Dati sulla localizzazione di bersagli visibili:
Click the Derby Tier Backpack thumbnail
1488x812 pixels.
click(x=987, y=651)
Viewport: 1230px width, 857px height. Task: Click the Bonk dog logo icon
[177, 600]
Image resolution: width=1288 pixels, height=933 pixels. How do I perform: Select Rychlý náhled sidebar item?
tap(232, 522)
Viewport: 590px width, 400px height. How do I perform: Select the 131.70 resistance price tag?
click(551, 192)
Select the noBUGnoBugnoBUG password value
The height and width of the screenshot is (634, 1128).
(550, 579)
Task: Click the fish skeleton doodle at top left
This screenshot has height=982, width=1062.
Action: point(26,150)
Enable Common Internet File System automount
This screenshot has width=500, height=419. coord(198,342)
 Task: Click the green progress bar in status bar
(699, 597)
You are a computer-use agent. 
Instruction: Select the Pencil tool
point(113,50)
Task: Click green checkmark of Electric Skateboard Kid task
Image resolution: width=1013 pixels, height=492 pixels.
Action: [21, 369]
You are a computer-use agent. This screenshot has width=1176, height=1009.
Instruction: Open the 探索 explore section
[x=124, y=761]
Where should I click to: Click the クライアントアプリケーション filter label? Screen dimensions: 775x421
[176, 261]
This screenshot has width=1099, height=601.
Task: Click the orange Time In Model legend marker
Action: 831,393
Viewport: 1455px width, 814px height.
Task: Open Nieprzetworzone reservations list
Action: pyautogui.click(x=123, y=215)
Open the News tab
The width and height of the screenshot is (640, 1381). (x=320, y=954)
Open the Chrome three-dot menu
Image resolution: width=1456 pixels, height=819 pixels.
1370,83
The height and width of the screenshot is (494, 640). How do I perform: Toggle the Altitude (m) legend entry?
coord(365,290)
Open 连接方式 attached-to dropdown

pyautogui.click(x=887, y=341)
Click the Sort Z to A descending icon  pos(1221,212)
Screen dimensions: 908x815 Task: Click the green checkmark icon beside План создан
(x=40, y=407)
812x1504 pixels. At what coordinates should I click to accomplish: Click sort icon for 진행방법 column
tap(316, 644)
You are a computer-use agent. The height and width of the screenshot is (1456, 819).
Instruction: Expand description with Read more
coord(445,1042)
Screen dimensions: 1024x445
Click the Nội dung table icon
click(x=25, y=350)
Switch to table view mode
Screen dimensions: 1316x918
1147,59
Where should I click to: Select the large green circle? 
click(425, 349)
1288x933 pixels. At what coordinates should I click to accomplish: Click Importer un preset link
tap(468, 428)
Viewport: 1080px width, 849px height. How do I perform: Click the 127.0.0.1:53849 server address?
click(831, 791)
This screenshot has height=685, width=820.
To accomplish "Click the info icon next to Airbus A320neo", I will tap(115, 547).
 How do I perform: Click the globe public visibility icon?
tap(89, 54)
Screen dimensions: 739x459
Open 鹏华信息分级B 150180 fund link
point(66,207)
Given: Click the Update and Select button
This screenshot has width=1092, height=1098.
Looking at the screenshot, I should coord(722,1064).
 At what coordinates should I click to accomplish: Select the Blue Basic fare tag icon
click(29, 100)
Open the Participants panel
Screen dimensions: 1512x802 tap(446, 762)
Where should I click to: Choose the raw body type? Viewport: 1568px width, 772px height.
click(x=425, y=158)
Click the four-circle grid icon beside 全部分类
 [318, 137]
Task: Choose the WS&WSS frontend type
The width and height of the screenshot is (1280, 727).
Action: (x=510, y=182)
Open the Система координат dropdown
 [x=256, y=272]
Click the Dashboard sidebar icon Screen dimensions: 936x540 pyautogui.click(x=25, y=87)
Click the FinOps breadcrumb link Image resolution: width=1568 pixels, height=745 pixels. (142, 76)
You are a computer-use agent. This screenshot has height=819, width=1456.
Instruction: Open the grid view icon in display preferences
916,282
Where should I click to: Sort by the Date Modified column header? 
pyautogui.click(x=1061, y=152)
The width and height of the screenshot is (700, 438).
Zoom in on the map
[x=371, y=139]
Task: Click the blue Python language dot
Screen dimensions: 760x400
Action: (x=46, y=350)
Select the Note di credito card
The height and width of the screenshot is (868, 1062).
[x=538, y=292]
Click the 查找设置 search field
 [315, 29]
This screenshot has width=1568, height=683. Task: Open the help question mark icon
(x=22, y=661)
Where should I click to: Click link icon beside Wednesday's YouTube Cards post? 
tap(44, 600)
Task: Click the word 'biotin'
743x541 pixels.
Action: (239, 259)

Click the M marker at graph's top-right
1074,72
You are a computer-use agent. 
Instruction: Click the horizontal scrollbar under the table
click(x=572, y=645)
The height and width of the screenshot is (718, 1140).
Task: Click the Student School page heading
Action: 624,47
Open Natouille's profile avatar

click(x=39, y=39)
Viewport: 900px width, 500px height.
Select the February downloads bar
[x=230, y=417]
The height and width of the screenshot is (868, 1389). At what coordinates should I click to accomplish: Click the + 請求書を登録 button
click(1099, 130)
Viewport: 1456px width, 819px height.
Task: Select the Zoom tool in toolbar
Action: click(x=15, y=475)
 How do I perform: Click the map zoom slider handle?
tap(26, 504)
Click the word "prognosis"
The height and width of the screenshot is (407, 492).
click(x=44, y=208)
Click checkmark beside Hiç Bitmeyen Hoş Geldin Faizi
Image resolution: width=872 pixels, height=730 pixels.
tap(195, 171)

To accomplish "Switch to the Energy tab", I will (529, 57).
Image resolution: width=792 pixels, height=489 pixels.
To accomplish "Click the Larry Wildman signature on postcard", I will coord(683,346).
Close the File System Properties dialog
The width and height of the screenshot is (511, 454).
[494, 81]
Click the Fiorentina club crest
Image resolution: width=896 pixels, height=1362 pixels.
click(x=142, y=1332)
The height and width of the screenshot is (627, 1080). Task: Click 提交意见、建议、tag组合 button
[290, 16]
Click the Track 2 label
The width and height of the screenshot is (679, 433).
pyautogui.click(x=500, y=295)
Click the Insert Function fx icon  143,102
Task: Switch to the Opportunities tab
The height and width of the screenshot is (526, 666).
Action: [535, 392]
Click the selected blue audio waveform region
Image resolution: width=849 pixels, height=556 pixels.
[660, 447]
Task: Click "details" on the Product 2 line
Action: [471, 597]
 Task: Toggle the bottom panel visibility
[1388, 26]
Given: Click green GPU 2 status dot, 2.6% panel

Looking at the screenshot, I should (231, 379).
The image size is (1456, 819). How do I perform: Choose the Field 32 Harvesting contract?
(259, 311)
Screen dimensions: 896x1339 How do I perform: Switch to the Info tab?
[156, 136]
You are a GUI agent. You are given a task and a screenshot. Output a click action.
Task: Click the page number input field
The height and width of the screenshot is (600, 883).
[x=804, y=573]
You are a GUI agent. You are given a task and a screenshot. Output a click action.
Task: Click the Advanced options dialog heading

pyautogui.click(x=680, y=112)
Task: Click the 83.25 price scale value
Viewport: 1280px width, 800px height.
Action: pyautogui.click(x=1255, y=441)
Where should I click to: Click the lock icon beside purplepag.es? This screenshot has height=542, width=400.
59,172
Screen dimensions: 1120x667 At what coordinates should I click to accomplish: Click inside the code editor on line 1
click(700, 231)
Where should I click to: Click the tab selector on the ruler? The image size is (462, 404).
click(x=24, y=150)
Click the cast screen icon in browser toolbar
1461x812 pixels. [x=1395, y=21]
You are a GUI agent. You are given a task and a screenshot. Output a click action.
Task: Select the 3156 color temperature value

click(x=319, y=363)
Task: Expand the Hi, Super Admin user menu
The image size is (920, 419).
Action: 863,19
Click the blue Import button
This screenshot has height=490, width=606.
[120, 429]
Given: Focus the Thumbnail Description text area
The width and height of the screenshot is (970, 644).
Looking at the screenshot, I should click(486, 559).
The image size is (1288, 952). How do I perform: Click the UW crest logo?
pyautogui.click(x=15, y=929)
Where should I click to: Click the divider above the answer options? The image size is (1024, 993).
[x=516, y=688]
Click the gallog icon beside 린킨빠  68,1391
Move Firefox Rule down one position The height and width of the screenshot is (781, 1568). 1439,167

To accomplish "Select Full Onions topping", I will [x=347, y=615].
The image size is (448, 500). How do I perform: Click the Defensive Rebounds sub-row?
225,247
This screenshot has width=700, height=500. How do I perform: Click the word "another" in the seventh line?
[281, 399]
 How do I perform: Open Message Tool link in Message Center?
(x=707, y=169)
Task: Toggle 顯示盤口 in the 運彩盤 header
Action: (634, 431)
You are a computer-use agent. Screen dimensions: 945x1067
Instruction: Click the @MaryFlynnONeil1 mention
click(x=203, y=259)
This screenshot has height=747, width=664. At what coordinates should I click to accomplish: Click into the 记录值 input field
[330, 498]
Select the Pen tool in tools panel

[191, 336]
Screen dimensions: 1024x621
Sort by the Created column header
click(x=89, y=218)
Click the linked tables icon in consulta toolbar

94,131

_ESERCIZIO ASSEGNATO:_ Citi fedelmente le righe, partendo dall'inizio dei dati e terminando con la riga che contiene "The width and height of the screenshot is (640, 1381).", quest'ultima compresa.

_RISULTATO DEL COMPITO:_
Click the Derby Tier Backpack thumbnail
1488x812 pixels.
click(x=987, y=651)
Viewport: 1230px width, 857px height. Task: Click the Bonk dog logo icon
[177, 600]
Image resolution: width=1288 pixels, height=933 pixels. How do I perform: Select Rychlý náhled sidebar item?
tap(232, 522)
Viewport: 590px width, 400px height. How do I perform: Select the 131.70 resistance price tag?
click(551, 192)
Select the noBUGnoBugnoBUG password value
The height and width of the screenshot is (634, 1128).
(550, 579)
Task: Click the fish skeleton doodle at top left
This screenshot has height=982, width=1062.
Action: point(26,150)
Enable Common Internet File System automount
This screenshot has width=500, height=419. coord(198,342)
 Task: Click the green progress bar in status bar
(699, 597)
You are a computer-use agent. 
Instruction: Select the Pencil tool
point(113,50)
Task: Click green checkmark of Electric Skateboard Kid task
Image resolution: width=1013 pixels, height=492 pixels.
Action: [21, 369]
You are a computer-use agent. This screenshot has width=1176, height=1009.
Instruction: Open the 探索 explore section
[x=124, y=761]
Where should I click to: Click the クライアントアプリケーション filter label? Screen dimensions: 775x421
[176, 261]
This screenshot has width=1099, height=601.
Task: Click the orange Time In Model legend marker
Action: 831,393
Viewport: 1455px width, 814px height.
Task: Open Nieprzetworzone reservations list
Action: pyautogui.click(x=123, y=215)
Open the News tab
The width and height of the screenshot is (640, 1381). (x=320, y=954)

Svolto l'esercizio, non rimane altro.